[Recorded data]

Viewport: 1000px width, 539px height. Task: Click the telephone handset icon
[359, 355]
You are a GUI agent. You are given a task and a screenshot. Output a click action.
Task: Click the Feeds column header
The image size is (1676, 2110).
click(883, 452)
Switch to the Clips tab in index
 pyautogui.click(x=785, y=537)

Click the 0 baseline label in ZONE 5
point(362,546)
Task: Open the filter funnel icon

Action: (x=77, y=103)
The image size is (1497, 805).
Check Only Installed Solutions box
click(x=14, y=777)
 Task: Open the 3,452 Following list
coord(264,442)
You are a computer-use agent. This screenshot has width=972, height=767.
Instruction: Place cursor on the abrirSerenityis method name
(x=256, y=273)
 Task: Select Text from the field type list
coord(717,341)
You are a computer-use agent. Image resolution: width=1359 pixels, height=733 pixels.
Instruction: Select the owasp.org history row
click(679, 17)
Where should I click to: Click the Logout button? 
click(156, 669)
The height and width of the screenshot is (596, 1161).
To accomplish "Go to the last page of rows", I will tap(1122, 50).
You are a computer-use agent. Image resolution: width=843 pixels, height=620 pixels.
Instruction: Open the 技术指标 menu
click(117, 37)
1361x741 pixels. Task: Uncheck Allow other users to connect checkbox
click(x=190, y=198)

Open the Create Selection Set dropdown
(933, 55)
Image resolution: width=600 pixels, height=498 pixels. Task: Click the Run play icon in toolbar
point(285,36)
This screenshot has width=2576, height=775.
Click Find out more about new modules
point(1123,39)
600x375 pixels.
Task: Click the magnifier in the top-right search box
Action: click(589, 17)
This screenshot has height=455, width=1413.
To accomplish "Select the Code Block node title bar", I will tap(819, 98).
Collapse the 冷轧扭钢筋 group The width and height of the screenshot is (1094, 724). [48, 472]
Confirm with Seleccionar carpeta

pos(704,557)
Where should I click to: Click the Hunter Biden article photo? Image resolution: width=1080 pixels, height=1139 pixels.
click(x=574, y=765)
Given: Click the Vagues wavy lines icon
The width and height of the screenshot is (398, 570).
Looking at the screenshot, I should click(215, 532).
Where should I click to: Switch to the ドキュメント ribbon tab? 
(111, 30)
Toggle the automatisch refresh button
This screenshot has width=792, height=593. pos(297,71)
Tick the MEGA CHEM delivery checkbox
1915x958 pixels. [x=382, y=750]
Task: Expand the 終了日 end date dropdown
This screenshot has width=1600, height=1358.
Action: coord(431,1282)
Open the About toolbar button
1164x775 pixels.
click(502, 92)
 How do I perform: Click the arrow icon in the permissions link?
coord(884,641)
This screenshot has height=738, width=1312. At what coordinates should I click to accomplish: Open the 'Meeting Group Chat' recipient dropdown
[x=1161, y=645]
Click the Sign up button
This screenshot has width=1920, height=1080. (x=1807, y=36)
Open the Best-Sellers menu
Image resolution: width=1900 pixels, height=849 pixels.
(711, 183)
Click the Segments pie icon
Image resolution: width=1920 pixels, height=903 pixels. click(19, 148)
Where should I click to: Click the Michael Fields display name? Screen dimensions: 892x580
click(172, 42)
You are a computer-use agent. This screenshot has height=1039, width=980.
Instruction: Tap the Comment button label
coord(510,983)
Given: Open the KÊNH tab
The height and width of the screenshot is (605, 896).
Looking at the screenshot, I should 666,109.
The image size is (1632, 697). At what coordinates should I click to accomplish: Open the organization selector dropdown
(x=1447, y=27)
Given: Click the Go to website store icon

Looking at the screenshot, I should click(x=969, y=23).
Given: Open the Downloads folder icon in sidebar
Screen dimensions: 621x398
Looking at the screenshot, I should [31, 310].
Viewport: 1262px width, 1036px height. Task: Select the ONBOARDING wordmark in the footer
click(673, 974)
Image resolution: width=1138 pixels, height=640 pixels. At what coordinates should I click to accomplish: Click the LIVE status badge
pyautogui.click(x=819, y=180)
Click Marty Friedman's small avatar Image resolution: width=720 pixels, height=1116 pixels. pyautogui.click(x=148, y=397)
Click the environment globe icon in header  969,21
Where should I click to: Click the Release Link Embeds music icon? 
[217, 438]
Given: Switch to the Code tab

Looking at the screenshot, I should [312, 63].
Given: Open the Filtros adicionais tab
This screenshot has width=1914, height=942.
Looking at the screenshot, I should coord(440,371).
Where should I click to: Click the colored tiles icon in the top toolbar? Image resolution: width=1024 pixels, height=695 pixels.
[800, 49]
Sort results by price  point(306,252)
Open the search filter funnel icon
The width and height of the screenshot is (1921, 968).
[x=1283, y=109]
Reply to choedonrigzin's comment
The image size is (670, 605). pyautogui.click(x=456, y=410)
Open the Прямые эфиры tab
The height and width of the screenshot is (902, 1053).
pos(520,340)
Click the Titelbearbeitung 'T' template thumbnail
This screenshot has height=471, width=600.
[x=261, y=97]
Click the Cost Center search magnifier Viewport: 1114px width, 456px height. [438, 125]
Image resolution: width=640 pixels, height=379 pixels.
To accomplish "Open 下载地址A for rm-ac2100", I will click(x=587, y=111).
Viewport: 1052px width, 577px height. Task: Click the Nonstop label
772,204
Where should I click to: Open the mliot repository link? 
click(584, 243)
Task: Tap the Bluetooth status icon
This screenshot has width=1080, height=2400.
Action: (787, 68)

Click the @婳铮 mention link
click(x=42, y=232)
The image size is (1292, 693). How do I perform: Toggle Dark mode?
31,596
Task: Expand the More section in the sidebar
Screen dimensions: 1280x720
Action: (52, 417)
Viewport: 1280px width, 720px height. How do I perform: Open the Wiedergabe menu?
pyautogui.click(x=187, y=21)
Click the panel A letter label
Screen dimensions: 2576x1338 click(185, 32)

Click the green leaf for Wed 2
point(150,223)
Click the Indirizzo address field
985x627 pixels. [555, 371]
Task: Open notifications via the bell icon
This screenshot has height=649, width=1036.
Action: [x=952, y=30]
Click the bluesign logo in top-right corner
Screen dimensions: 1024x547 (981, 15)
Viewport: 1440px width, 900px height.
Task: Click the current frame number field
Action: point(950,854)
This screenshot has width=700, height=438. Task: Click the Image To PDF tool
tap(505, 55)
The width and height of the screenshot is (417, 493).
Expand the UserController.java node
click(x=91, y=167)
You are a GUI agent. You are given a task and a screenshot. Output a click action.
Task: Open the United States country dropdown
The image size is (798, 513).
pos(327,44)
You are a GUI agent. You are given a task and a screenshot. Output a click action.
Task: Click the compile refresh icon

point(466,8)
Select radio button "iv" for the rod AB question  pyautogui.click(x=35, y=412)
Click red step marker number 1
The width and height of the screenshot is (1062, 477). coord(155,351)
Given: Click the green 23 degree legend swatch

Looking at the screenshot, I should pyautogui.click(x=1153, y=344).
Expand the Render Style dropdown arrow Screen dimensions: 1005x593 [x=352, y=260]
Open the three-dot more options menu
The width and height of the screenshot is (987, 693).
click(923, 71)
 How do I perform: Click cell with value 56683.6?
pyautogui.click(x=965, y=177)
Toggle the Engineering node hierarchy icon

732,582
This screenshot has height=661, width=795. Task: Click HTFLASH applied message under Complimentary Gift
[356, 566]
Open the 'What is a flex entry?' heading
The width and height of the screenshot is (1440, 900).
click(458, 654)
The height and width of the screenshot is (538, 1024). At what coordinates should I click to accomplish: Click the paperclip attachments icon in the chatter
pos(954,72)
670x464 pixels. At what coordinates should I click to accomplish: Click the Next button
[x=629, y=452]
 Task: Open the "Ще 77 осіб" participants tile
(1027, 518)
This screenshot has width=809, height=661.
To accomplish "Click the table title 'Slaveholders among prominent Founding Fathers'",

■ Problem to solve ■
So that nothing is lost, transcribe each entry exactly as written.

■ Answer to this task ■
Viewport: 1000px width, 539px height. Task: Click the telephone handset icon
[359, 355]
You are a GUI agent. You are given a task and a screenshot. Output a click action.
Task: Click the Feeds column header
The image size is (1676, 2110).
click(883, 452)
Switch to the Clips tab in index
 pyautogui.click(x=785, y=537)

Click the 0 baseline label in ZONE 5
point(362,546)
Task: Open the filter funnel icon

Action: (x=77, y=103)
The image size is (1497, 805).
Check Only Installed Solutions box
click(x=14, y=777)
 Task: Open the 3,452 Following list
coord(264,442)
You are a computer-use agent. This screenshot has width=972, height=767.
Instruction: Place cursor on the abrirSerenityis method name
(x=256, y=273)
 Task: Select Text from the field type list
coord(717,341)
You are a computer-use agent. Image resolution: width=1359 pixels, height=733 pixels.
Instruction: Select the owasp.org history row
click(679, 17)
Where should I click to: Click the Logout button? 
click(156, 669)
The height and width of the screenshot is (596, 1161).
To accomplish "Go to the last page of rows", I will tap(1122, 50).
You are a computer-use agent. Image resolution: width=843 pixels, height=620 pixels.
Instruction: Open the 技术指标 menu
click(117, 37)
1361x741 pixels. Task: Uncheck Allow other users to connect checkbox
click(x=190, y=198)

Open the Create Selection Set dropdown
(933, 55)
Image resolution: width=600 pixels, height=498 pixels. Task: Click the Run play icon in toolbar
point(285,36)
This screenshot has width=2576, height=775.
Click Find out more about new modules
point(1123,39)
600x375 pixels.
Task: Click the magnifier in the top-right search box
Action: click(589, 17)
This screenshot has height=455, width=1413.
To accomplish "Select the Code Block node title bar", I will tap(819, 98).
Collapse the 冷轧扭钢筋 group The width and height of the screenshot is (1094, 724). [48, 472]
Confirm with Seleccionar carpeta

pos(704,557)
Where should I click to: Click the Hunter Biden article photo? Image resolution: width=1080 pixels, height=1139 pixels.
click(x=574, y=765)
Given: Click the Vagues wavy lines icon
The width and height of the screenshot is (398, 570).
Looking at the screenshot, I should click(215, 532).
Where should I click to: Switch to the ドキュメント ribbon tab? 
(111, 30)
Toggle the automatisch refresh button
This screenshot has width=792, height=593. pos(297,71)
Tick the MEGA CHEM delivery checkbox
1915x958 pixels. [x=382, y=750]
Task: Expand the 終了日 end date dropdown
This screenshot has width=1600, height=1358.
Action: coord(431,1282)
Open the About toolbar button
1164x775 pixels.
click(502, 92)
 How do I perform: Click the arrow icon in the permissions link?
coord(884,641)
This screenshot has height=738, width=1312. At what coordinates should I click to accomplish: Open the 'Meeting Group Chat' recipient dropdown
[x=1161, y=645]
Click the Sign up button
This screenshot has width=1920, height=1080. (x=1807, y=36)
Open the Best-Sellers menu
Image resolution: width=1900 pixels, height=849 pixels.
(711, 183)
Click the Segments pie icon
Image resolution: width=1920 pixels, height=903 pixels. click(19, 148)
Where should I click to: Click the Michael Fields display name? Screen dimensions: 892x580
click(172, 42)
You are a computer-use agent. This screenshot has height=1039, width=980.
Instruction: Tap the Comment button label
coord(510,983)
Given: Open the KÊNH tab
The height and width of the screenshot is (605, 896).
Looking at the screenshot, I should 666,109.
The image size is (1632, 697). At what coordinates should I click to accomplish: Open the organization selector dropdown
(x=1447, y=27)
Given: Click the Go to website store icon

Looking at the screenshot, I should click(x=969, y=23).
Given: Open the Downloads folder icon in sidebar
Screen dimensions: 621x398
Looking at the screenshot, I should [31, 310].
Viewport: 1262px width, 1036px height. Task: Select the ONBOARDING wordmark in the footer
click(673, 974)
Image resolution: width=1138 pixels, height=640 pixels. At what coordinates should I click to accomplish: Click the LIVE status badge
pyautogui.click(x=819, y=180)
Click Marty Friedman's small avatar Image resolution: width=720 pixels, height=1116 pixels. pyautogui.click(x=148, y=397)
Click the environment globe icon in header  969,21
Where should I click to: Click the Release Link Embeds music icon? 
[217, 438]
Given: Switch to the Code tab

Looking at the screenshot, I should [312, 63].
Given: Open the Filtros adicionais tab
This screenshot has width=1914, height=942.
Looking at the screenshot, I should coord(440,371).
Where should I click to: Click the colored tiles icon in the top toolbar? Image resolution: width=1024 pixels, height=695 pixels.
[800, 49]
Sort results by price  point(306,252)
Open the search filter funnel icon
The width and height of the screenshot is (1921, 968).
[x=1283, y=109]
Reply to choedonrigzin's comment
The image size is (670, 605). pyautogui.click(x=456, y=410)
Open the Прямые эфиры tab
The height and width of the screenshot is (902, 1053).
pos(520,340)
Click the Titelbearbeitung 'T' template thumbnail
This screenshot has height=471, width=600.
[x=261, y=97]
Click the Cost Center search magnifier Viewport: 1114px width, 456px height. [438, 125]
Image resolution: width=640 pixels, height=379 pixels.
To accomplish "Open 下载地址A for rm-ac2100", I will click(x=587, y=111).
Viewport: 1052px width, 577px height. Task: Click the Nonstop label
772,204
Where should I click to: Open the mliot repository link? 
click(584, 243)
Task: Tap the Bluetooth status icon
This screenshot has width=1080, height=2400.
Action: (787, 68)

Click the @婳铮 mention link
click(x=42, y=232)
The image size is (1292, 693). How do I perform: Toggle Dark mode?
31,596
Task: Expand the More section in the sidebar
Screen dimensions: 1280x720
Action: (52, 417)
Viewport: 1280px width, 720px height. How do I perform: Open the Wiedergabe menu?
pyautogui.click(x=187, y=21)
Click the panel A letter label
Screen dimensions: 2576x1338 click(185, 32)

Click the green leaf for Wed 2
point(150,223)
Click the Indirizzo address field
985x627 pixels. [555, 371]
Task: Open notifications via the bell icon
This screenshot has height=649, width=1036.
Action: [x=952, y=30]
Click the bluesign logo in top-right corner
Screen dimensions: 1024x547 (981, 15)
Viewport: 1440px width, 900px height.
Task: Click the current frame number field
Action: point(950,854)
This screenshot has width=700, height=438. Task: Click the Image To PDF tool
tap(505, 55)
The width and height of the screenshot is (417, 493).
Expand the UserController.java node
click(x=91, y=167)
You are a GUI agent. You are given a task and a screenshot. Output a click action.
Task: Open the United States country dropdown
The image size is (798, 513).
pos(327,44)
You are a GUI agent. You are given a task and a screenshot. Output a click action.
Task: Click the compile refresh icon

point(466,8)
Select radio button "iv" for the rod AB question  pyautogui.click(x=35, y=412)
Click red step marker number 1
The width and height of the screenshot is (1062, 477). coord(155,351)
Given: Click the green 23 degree legend swatch

Looking at the screenshot, I should pyautogui.click(x=1153, y=344).
Expand the Render Style dropdown arrow Screen dimensions: 1005x593 [x=352, y=260]
Open the three-dot more options menu
The width and height of the screenshot is (987, 693).
click(923, 71)
 How do I perform: Click cell with value 56683.6?
pyautogui.click(x=965, y=177)
Toggle the Engineering node hierarchy icon

732,582
This screenshot has height=661, width=795. Task: Click HTFLASH applied message under Complimentary Gift
[356, 566]
Open the 'What is a flex entry?' heading
The width and height of the screenshot is (1440, 900).
click(458, 654)
The height and width of the screenshot is (538, 1024). At what coordinates should I click to accomplish: Click the paperclip attachments icon in the chatter
pos(954,72)
670x464 pixels. At what coordinates should I click to accomplish: Click the Next button
[x=629, y=452]
 Task: Open the "Ще 77 осіб" participants tile
(1027, 518)
This screenshot has width=809, height=661.
To accomplish "Click the table title 'Slaveholders among prominent Founding Fathers'",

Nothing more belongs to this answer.